500 euro più i contributi: regolarizzare le colf costa, si ricorrerà alle italiane?

par Sergio Bagnoli
giovedì 13 agosto 2009

Per tante di loro la mancata regolarizzazione molto probabilmente sarà la fine del sogno italiano.

 

Sino ad ora almeno in Liguria, ma poi nel resto del paese la situazione non è che cambi molto, quando si diceva colf o badante ci si intendeva riferire in buona parte ad una donna extra-comunitaria proveniente o dall’Ucraina e dalla Moldavia o dall’Albania o dai paesi del Sudamerica.
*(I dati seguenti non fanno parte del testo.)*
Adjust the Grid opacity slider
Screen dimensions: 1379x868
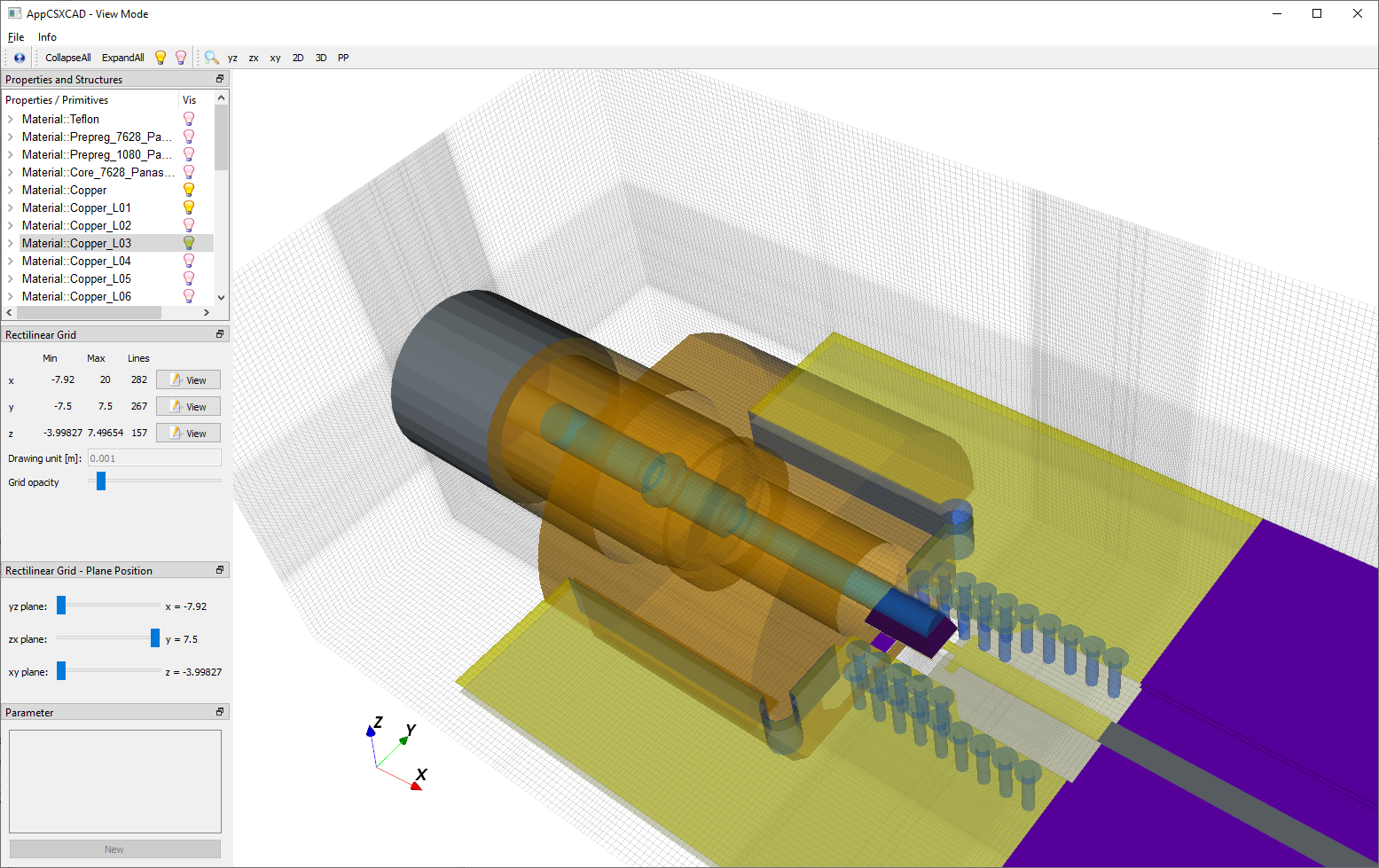tap(100, 481)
Una volta, prima dell’allargamento ad est dell’Unione europea, anche polacche e romene erano individuate e categorizzate con questo appellativo, poi, dopo il primo gennaio duemilasette, chissà per quale ragione la gran parte degli italiani ha cessato con l’identificarle con le colf e le badanti come se un semplice trattato internazionale, sia pur importante come quello che ha sancito la nascita dell’Unione a ventisette, potesse cancellare anni di umilie lavoro al servizio dei nostri vecchi.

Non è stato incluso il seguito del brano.